→ **WORK REQUIRED**:
Both the line with "Image resolution: width=471, height=2576." and the line with "Shipping & Manufacturing" in the records below must appear in the output, along with every line between them, exactly and with nothing added.

TASK INPUT: Begin

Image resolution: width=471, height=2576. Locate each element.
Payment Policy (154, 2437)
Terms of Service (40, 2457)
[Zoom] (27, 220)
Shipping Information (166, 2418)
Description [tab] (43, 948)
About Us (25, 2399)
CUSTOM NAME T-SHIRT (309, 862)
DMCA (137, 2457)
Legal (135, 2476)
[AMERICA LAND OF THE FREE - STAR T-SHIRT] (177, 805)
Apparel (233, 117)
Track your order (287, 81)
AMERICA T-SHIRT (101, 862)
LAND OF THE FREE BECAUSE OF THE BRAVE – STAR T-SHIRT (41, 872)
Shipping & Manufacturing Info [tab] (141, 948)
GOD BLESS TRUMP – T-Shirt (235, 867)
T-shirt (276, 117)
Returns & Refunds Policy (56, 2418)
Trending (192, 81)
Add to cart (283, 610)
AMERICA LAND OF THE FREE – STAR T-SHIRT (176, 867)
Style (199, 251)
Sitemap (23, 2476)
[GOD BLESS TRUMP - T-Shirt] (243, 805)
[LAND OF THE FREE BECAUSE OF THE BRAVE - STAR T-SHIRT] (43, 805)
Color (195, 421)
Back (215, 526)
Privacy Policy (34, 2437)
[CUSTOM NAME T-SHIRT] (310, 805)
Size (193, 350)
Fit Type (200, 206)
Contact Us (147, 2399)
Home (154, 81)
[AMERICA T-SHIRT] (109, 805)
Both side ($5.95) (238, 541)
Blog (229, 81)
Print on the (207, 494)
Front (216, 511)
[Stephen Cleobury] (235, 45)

TASK INPUT: End
TASK INPUT: Begin

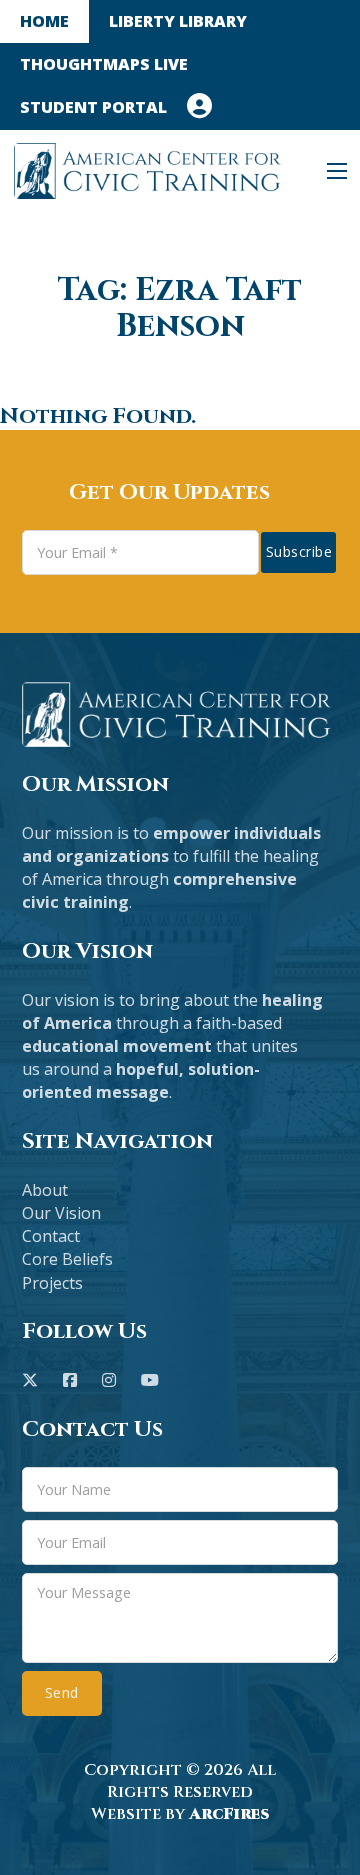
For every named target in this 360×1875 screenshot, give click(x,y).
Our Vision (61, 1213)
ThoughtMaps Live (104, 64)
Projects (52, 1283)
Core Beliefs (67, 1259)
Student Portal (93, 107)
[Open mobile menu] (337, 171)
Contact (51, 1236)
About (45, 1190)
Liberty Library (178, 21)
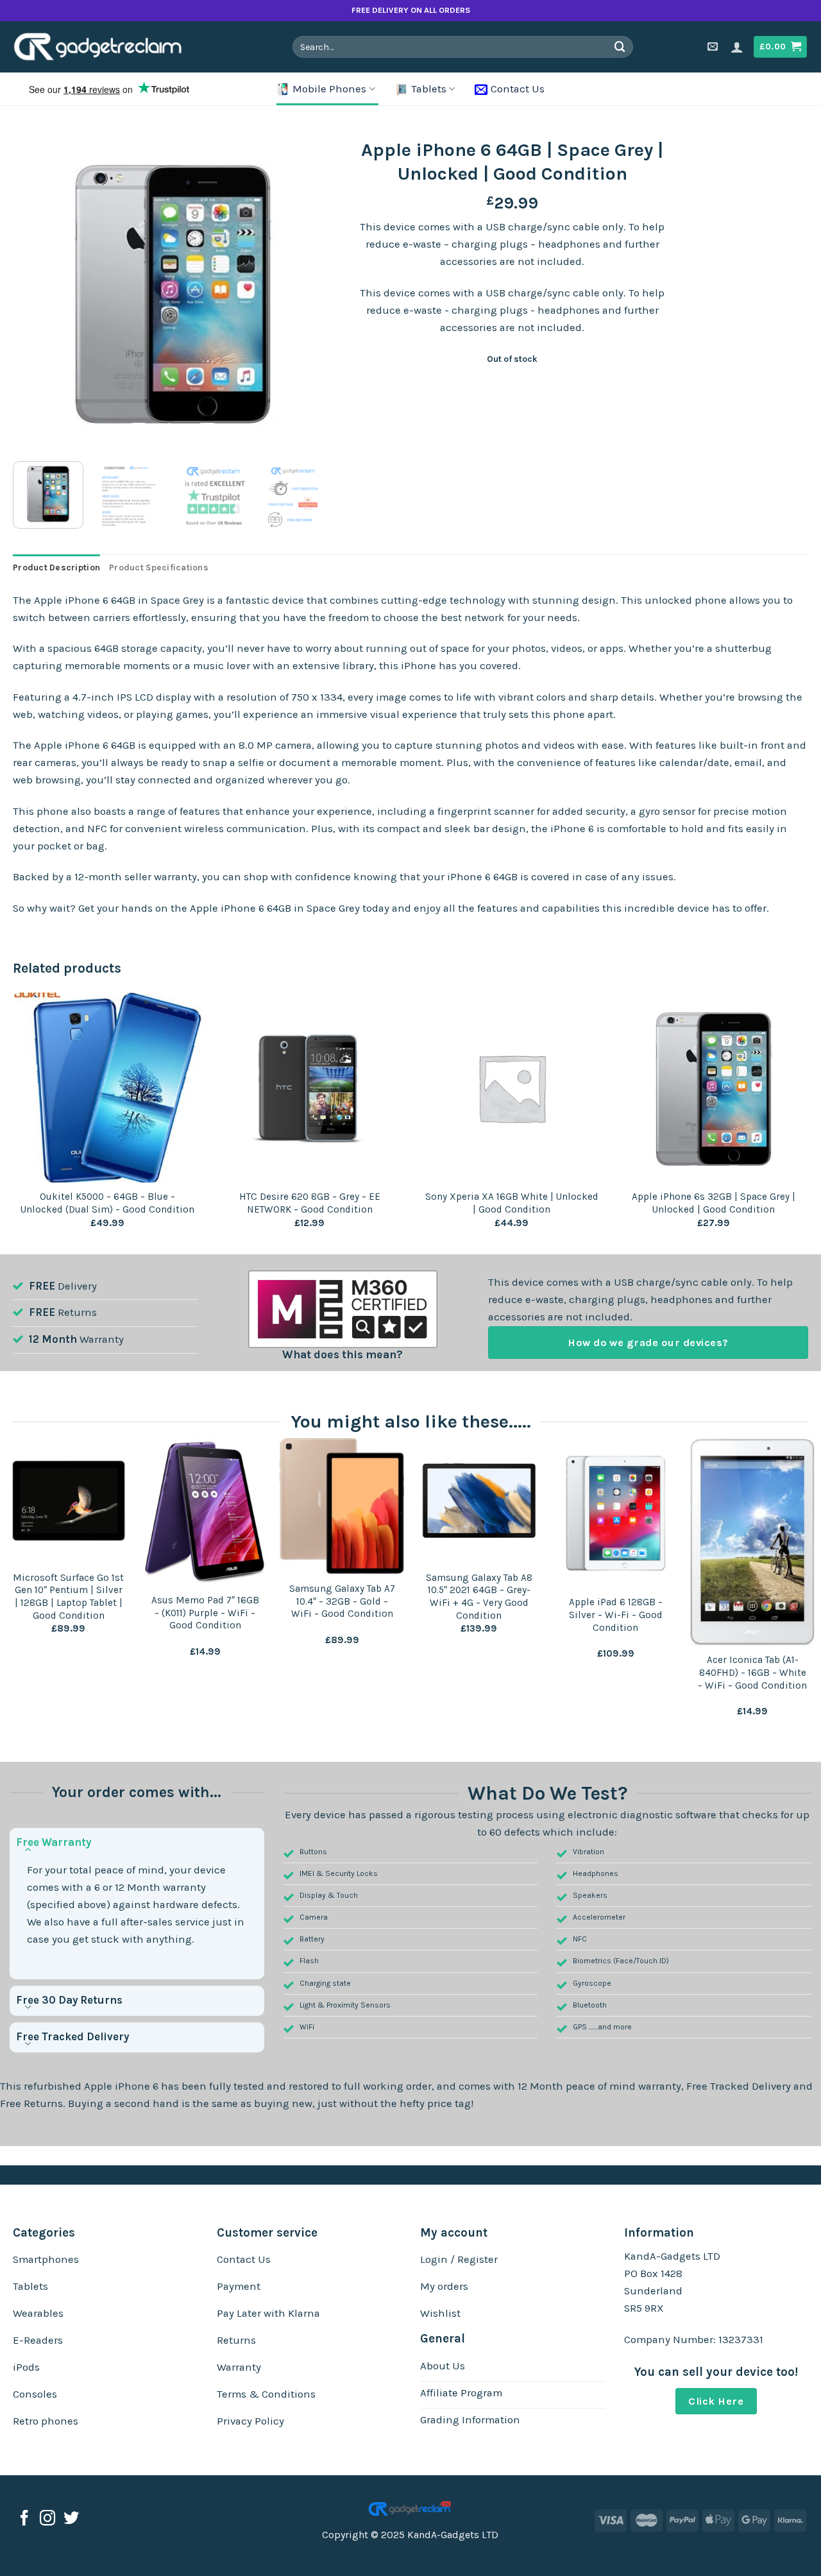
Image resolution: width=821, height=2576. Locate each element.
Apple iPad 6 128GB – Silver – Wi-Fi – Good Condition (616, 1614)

TASK INPUT: End
TASK INPUT: Begin

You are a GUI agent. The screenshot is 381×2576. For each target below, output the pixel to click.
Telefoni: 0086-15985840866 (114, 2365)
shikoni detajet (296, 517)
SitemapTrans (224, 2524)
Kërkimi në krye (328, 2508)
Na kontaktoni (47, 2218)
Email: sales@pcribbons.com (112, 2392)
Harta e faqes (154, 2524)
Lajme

TASK INPUT: End

→ **RESULT OF THE EXERCISE**:
Image resolution: width=471, height=2576. Locate each element.
Payment Policy (154, 2437)
Terms of Service (40, 2457)
[Zoom] (27, 220)
Shipping Information (166, 2418)
Description [tab] (43, 948)
About Us (25, 2399)
CUSTOM NAME T-SHIRT (309, 862)
DMCA (137, 2457)
Legal (135, 2476)
[AMERICA LAND OF THE FREE - STAR T-SHIRT] (177, 805)
Apparel (233, 117)
Track your order (287, 81)
AMERICA T-SHIRT (101, 862)
LAND OF THE FREE BECAUSE OF THE BRAVE – STAR T-SHIRT (41, 872)
Shipping & Manufacturing Info [tab] (141, 948)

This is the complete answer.